А иногда устраивали концерты, читали стихи, а доктор Томингас играл на скрипке…
Он был эстонец, доктор Томингас, и плохо говорил по-русски. Но больные, в его маленьком психиатрическом отделении, которое он вёл, его очень любили. — Зачем слова, которых они всё равно не понимают? — говорил д-р Томингас, — Музыка их успокаивает лучше всяких слов. И это была правда.
Мы тоже очень любили слушать игру д-ра Томингаса, хотя он и не был доволен скрипкой, которую раздобыла ему Маргарита Львовна. Он так много играл наизусть, и с таким чувством…

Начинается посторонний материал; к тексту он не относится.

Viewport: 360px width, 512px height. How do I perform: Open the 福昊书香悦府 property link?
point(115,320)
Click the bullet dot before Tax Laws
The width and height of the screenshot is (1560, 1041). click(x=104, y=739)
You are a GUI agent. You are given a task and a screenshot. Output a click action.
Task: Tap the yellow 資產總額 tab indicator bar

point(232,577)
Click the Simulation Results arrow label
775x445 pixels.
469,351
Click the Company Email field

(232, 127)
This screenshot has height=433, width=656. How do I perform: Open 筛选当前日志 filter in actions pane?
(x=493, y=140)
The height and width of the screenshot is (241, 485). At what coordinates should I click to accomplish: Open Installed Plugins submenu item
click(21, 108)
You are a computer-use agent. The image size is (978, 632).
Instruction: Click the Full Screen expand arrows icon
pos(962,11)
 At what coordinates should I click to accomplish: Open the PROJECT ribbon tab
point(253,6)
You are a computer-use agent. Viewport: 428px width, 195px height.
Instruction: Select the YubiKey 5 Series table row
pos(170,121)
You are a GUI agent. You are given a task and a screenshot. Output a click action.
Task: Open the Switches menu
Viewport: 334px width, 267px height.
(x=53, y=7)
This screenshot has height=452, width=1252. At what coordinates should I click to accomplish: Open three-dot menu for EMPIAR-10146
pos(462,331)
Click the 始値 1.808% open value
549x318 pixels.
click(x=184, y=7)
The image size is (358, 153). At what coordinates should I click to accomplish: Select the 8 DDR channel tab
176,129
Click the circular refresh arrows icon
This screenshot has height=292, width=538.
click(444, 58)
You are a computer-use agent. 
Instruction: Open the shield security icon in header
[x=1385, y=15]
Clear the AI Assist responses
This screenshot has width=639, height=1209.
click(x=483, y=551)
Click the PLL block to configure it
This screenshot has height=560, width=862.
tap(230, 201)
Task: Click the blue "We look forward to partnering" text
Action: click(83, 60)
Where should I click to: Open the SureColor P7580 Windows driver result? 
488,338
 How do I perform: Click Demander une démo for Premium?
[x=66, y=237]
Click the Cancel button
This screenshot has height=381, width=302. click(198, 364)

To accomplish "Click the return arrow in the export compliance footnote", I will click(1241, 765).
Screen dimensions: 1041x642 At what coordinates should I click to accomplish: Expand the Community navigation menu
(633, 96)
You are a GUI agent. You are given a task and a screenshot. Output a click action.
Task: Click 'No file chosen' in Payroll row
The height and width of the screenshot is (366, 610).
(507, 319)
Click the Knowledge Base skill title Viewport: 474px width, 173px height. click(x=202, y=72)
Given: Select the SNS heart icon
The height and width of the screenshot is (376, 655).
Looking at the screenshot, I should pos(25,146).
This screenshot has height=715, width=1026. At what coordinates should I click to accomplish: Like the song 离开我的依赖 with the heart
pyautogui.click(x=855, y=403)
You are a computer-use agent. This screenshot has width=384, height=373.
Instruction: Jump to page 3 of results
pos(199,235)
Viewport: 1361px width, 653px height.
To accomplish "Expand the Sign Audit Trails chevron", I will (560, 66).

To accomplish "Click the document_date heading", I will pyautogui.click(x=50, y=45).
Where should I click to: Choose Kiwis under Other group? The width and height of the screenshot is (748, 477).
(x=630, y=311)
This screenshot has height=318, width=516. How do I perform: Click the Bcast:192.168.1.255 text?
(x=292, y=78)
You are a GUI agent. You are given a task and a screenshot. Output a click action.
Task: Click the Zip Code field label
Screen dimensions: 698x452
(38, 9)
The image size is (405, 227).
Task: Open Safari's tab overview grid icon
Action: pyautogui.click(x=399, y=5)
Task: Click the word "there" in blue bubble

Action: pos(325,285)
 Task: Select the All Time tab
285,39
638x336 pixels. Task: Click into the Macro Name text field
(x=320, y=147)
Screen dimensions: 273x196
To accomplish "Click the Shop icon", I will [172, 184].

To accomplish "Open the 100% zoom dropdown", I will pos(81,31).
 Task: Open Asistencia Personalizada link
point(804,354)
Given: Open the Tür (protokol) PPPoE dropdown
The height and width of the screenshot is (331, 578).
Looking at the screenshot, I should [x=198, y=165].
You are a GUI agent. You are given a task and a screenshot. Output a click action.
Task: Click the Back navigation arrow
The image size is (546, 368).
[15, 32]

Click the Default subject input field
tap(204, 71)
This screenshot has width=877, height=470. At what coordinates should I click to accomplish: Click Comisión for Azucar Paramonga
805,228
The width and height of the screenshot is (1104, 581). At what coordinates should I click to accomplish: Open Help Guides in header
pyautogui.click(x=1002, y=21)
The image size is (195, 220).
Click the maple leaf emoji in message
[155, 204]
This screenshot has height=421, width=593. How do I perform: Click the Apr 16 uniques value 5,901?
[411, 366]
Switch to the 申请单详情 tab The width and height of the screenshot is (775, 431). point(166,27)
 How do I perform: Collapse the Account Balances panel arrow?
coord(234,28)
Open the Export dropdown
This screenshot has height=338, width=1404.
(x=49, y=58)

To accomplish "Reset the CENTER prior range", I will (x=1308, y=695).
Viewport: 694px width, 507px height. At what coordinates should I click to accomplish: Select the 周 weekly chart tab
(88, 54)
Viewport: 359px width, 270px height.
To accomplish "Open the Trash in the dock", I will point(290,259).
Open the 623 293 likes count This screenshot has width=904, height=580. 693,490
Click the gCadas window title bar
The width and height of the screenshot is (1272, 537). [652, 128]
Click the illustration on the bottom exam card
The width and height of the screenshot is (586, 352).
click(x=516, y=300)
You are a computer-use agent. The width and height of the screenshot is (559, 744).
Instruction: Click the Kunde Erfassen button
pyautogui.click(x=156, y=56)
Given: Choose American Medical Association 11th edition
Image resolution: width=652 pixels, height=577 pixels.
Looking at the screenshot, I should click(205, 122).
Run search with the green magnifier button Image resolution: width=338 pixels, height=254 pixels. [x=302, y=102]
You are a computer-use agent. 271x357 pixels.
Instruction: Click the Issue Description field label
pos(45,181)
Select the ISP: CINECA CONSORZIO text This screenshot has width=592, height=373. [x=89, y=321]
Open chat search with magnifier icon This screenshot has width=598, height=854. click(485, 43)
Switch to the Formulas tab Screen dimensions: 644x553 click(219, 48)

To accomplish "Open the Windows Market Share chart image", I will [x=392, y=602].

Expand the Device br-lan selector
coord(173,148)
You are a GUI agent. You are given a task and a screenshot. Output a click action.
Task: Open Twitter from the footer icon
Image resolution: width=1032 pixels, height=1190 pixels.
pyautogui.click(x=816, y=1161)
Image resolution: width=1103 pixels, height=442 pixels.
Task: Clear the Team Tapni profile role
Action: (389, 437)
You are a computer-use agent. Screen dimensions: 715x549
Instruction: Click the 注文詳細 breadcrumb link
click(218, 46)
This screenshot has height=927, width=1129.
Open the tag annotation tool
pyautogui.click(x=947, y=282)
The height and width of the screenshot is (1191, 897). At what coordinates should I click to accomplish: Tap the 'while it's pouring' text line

Доктор Околов пытался нас просвещать, и организовывал какие-то «семинары» но, должно быть, это было не слишком интересно, так как память о них стёрлась. Помню только, что нам на пару с Екатериной было поручено сделать доклад о… холере! — Боже мой! — воскликнула Екатерина — только холеры нам в Мошеве и не хватало!
Но доктор Околов был дотошным человеком и полагал (вероятно, вполне основательно), что и средний медперсонал должен быть широко медицински просвещён.
Вообще, он был отличным врачом — микробиологом. Он заведовал нашей клинической лабораторией, для которой подобрал и обучил отличных лаборантов, и вообще, лаборатория была такой, какой не часто могла похвастаться хорошая районная поликлиника. И директор больницы, доктор Неймарк, умудрялся доставать необходимое оборудование и всё, что нужно для лаборатории. Он, не без основания, мог гордиться лабораторией и хвалиться ею перед центральным начальством. И конечно, доктором Околовым тоже!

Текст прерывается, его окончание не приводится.